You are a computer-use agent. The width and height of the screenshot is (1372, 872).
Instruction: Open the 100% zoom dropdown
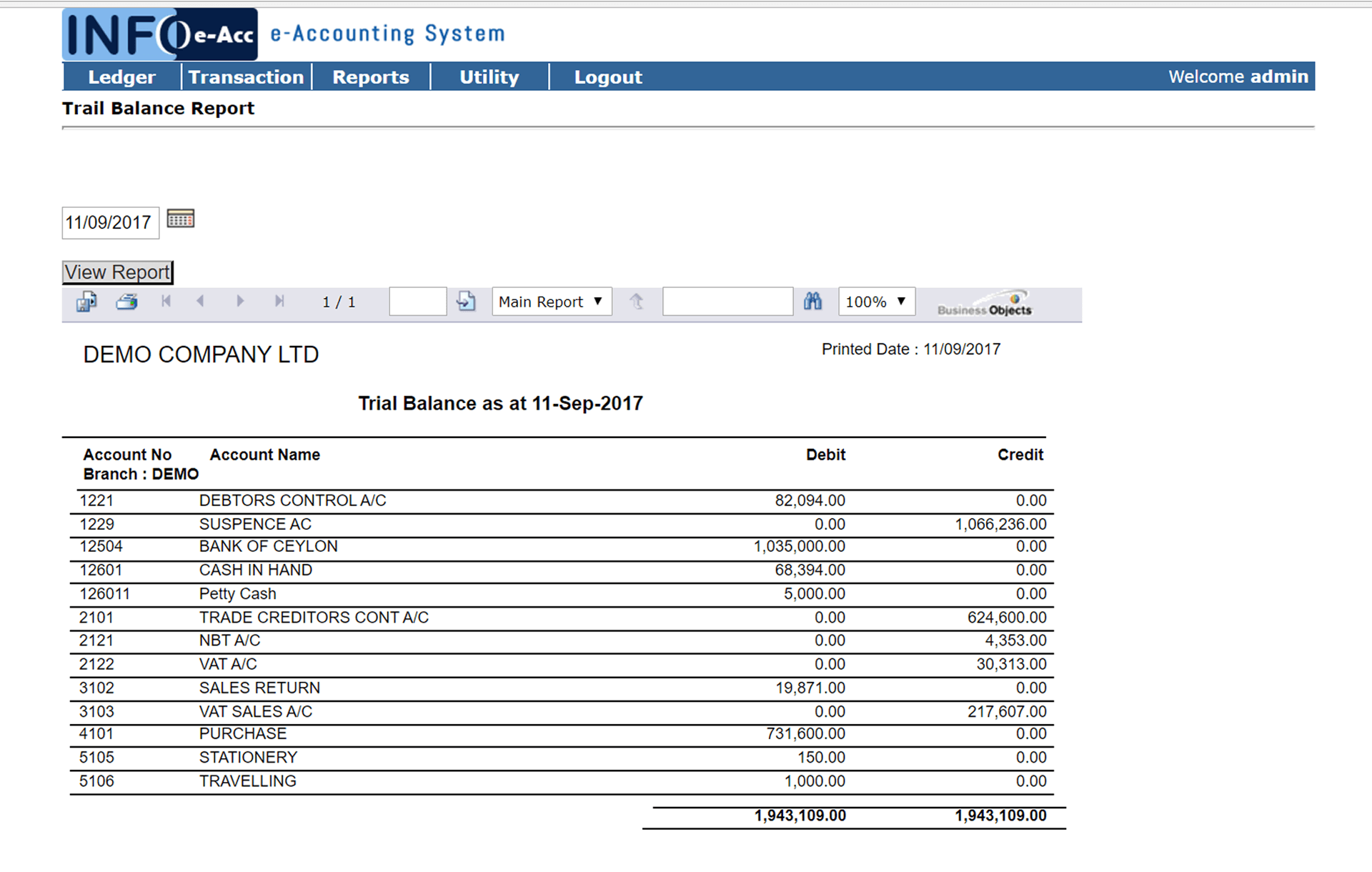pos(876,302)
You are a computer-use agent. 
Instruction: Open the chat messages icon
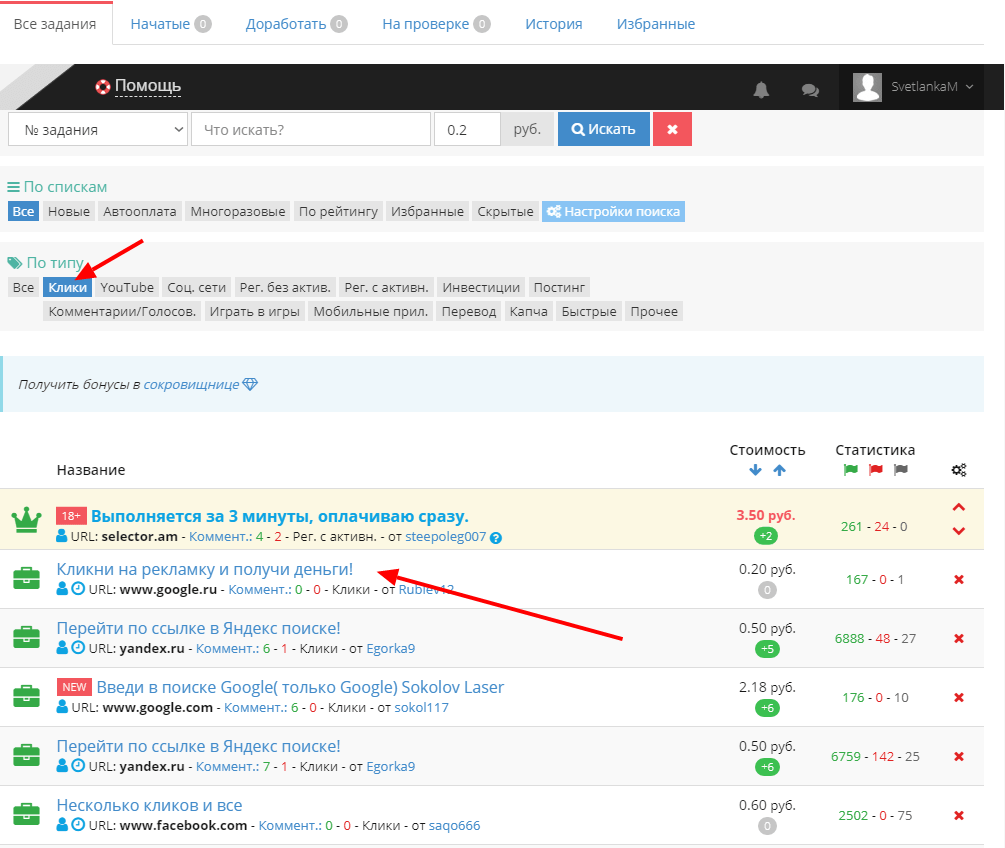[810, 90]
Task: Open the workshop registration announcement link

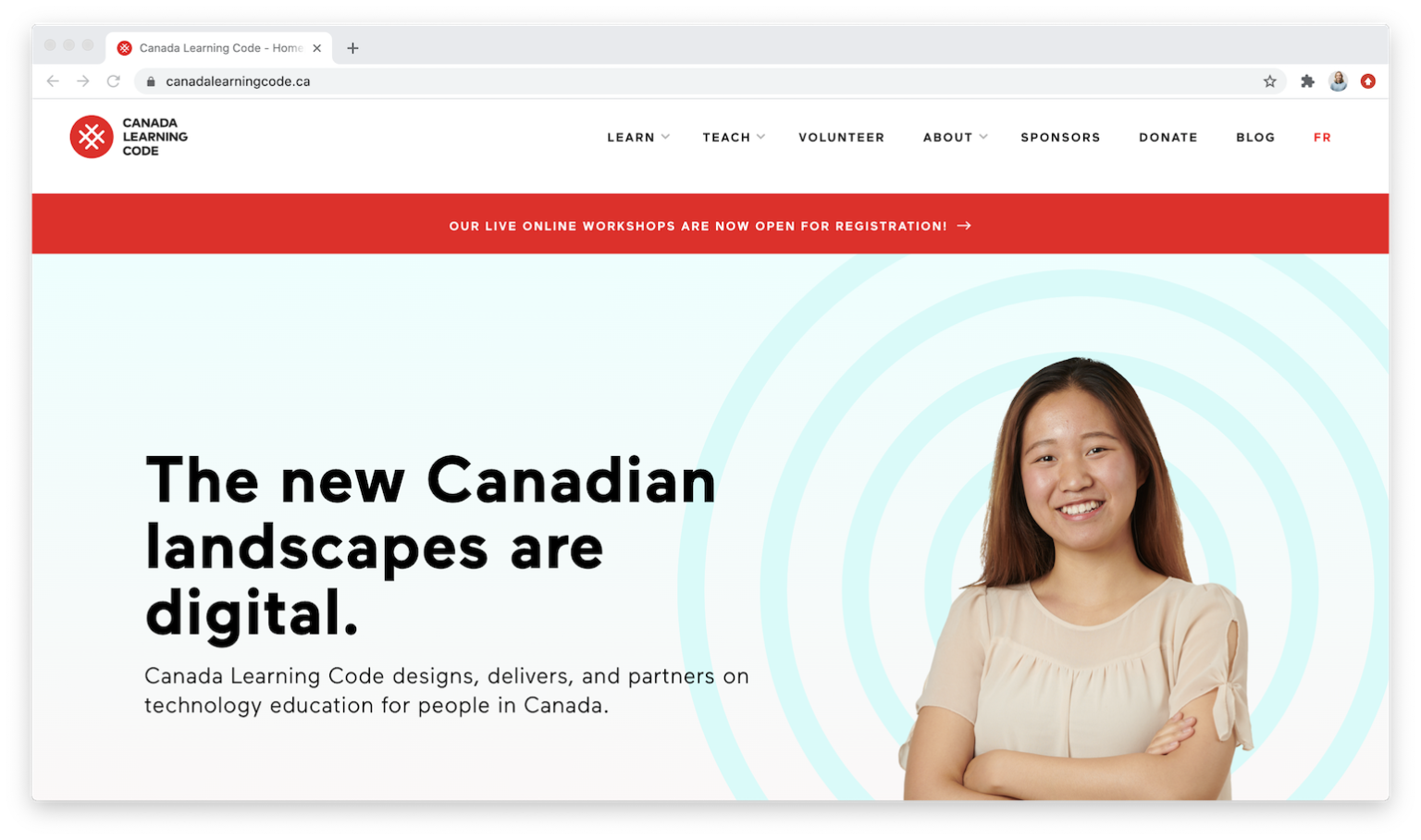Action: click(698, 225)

++++++

Can you write out all of the data above again in full, add 15 to every coordinate in the answers, and leave the pictures out?

You are a computer-use agent. The width and height of the screenshot is (1372, 872).
Instruction: Open the 100% zoom dropdown
pos(891,317)
You are a computer-use agent. 
Instruction: Open the chat messages icon
[825, 105]
Task: Open the workshop registration announcement link

Action: click(713, 240)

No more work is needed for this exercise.